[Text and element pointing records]
## Begin

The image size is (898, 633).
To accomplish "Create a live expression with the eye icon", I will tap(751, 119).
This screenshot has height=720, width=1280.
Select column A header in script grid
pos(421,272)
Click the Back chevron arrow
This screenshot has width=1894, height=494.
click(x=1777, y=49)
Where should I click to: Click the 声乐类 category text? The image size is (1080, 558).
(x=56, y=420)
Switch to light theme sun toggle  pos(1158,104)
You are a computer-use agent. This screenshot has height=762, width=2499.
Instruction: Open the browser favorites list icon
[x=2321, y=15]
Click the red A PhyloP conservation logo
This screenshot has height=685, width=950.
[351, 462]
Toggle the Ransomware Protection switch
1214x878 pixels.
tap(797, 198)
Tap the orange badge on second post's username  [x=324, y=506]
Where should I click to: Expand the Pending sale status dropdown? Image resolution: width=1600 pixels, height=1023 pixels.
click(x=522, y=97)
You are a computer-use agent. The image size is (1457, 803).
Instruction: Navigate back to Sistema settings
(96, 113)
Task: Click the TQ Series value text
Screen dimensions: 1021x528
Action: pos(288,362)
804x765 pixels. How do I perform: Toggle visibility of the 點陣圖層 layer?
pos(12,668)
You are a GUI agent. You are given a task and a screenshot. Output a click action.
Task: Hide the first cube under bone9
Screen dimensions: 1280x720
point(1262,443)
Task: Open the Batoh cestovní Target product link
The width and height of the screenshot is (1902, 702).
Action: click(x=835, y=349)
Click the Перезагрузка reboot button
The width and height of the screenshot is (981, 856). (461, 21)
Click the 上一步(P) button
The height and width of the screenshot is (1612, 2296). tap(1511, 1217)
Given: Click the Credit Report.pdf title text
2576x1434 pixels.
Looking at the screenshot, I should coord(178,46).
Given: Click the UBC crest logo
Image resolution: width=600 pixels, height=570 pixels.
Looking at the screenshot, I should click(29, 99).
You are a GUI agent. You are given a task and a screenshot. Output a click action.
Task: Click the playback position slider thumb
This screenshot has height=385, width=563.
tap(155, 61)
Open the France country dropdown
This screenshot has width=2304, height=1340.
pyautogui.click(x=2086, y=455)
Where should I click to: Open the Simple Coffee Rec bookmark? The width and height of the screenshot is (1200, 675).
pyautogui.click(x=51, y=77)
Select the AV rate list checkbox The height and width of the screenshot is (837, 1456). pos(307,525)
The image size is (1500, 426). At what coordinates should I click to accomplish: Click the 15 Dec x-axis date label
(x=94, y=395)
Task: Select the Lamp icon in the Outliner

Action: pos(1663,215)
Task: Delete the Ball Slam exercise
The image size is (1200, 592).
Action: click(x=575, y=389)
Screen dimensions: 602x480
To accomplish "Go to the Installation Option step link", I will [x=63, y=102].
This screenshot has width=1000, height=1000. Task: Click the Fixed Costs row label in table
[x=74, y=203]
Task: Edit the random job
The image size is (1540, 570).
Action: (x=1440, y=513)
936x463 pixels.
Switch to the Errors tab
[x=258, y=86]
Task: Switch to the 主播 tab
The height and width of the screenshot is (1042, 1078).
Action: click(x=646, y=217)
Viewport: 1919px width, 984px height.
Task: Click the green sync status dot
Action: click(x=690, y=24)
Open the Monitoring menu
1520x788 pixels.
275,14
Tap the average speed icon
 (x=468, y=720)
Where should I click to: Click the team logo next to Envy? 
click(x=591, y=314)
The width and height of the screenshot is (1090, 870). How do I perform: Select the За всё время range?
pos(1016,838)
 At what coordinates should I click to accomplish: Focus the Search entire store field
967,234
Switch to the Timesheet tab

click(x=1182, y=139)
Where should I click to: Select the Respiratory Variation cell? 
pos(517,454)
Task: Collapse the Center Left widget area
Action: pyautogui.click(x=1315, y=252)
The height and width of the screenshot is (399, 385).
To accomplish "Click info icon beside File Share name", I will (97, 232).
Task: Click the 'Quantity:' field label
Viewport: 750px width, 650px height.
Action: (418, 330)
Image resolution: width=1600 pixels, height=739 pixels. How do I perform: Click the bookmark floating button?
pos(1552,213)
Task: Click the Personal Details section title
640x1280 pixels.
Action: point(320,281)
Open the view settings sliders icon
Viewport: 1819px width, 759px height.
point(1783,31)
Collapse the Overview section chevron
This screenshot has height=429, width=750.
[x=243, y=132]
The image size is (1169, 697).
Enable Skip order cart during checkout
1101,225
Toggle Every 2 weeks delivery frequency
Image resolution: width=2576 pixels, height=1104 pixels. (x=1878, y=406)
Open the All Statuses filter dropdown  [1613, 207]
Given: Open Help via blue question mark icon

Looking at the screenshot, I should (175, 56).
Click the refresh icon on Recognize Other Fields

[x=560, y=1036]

## End

TASK INSTRUCTIONS – Copy out the lines starting with the line that contains "Where should I click to: Select" and going on through the line that contains "Action: pyautogui.click(x=1315, y=252)", renaming "Respiratory Variation" to "Tidal Volume" and leaving everything else unchanged.

TASK RESULT –
Where should I click to: Select the Tidal Volume cell? 
pos(517,454)
Task: Collapse the Center Left widget area
Action: pyautogui.click(x=1315, y=252)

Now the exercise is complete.